Having thus spoken the maiden retired, and, after a few minutes absence, returned, followed by a Hebrew woman carrying a pictured scroll, such as I had never before seen. Aided by her attendant, she unrolled it for several cubits, and having found the legend, commenced to read (a rare art among Egyptian ladies, except daughters of the learned priests) as follows,—the tall and stately Hebrew supporting the roll rather with an air of royal condescension than of submission:

"After the king, Saurida Salhouhis, had given orders for the building of the pyramids, the workmen cut out gigantic columns, vast stones, and wonderful pillars hewn of single rocks. From the mountains of Ethiopia they fetched enormous masses of granite, and from Nubia of gray porphyry, and made with these the foundations of the pyramids, fastening the stones together by bars of lead and bands of iron. They built the gates forty cubits under ground, and made the height of them one hundred royal cubits, each of which is equal to six of ours; and each side also was made a hundred royal cubits in extent. The beginning of this undertaking happened under a fortunate horoscope, and resulted successfully. After he had finished the larger of the pyramids, the king covered it with blue satin from the top to the bottom, and appointed a solemn festival, at which were present all the inhabitants of his kingdom.

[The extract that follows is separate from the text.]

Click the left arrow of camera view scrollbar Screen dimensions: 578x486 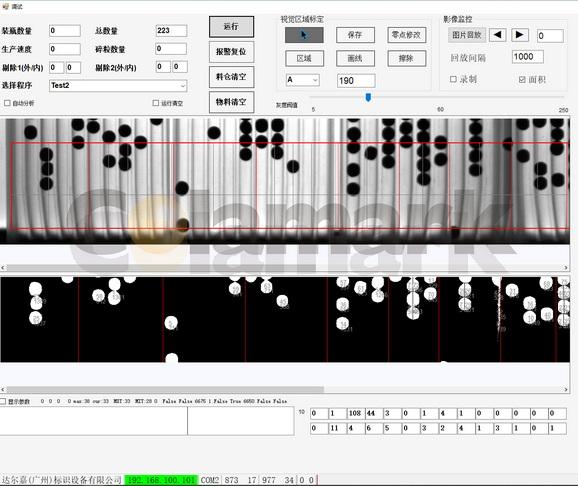click(3, 267)
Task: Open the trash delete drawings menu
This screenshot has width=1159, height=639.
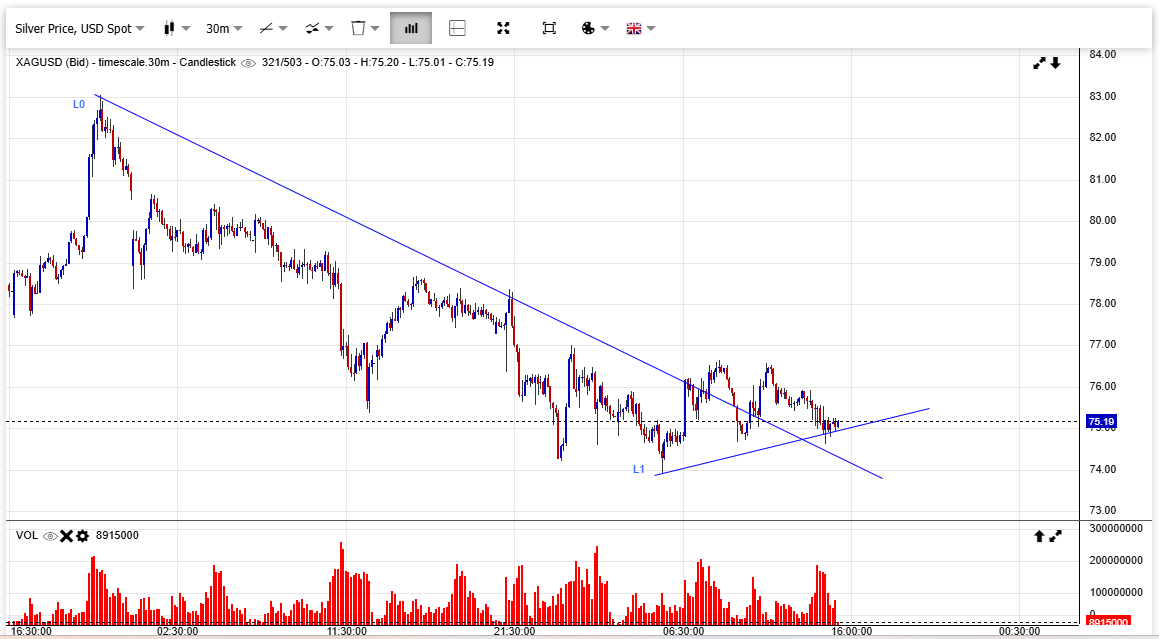Action: pos(365,28)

"Then in this great pyramid he built thirty treasure-chambers, which he filled with an immense store of riches,—precious vessels, signatures of agates, bloodstones, and cornelian, instruments of iron, earthen vases, arms which rust not, and crystal which might be bended yet not broken, strange shells, and deadly poisons, with many other things besides. He made, in the west pyramid, a subterranean hall with divers spheres and stars in the vaulted roof, placed in their celestial houses, as they appear in the sky, each in his own aspect; and he deposited here the perfumes which are burned to them, and the books that treat of their mysteries. He placed, also, in the colored pyramid the scrolls of the priests, in chests of black marble, every chest having upon it a book with leaves of brass, in which were inscribed the duties and wonders of the priesthood, its nature, and the mode of worship in his time; and, in a chest of iron, were seven books which revealed what was, and is, and shall be from the beginning to the end of time.

"In every pyramid he placed a treasurer: the treasurer of the western pyramid was a statue of red marble-stone, standing upright by the door of the treasure-house,—a lance in his hand, and about his head a wreathed serpent. Whosoever came near the door, and stood still, the serpent entwined about the throat, and, killing him, returned to its place.

"The treasurer of the colored pyramid was an idol of black agate, sitting upon a throne, with a lance in its hand, and its eyes open and shining. If any mortal looked upon it, he heard a voice so terrible that his senses fled away from him, and he fell prostrate upon his face and died.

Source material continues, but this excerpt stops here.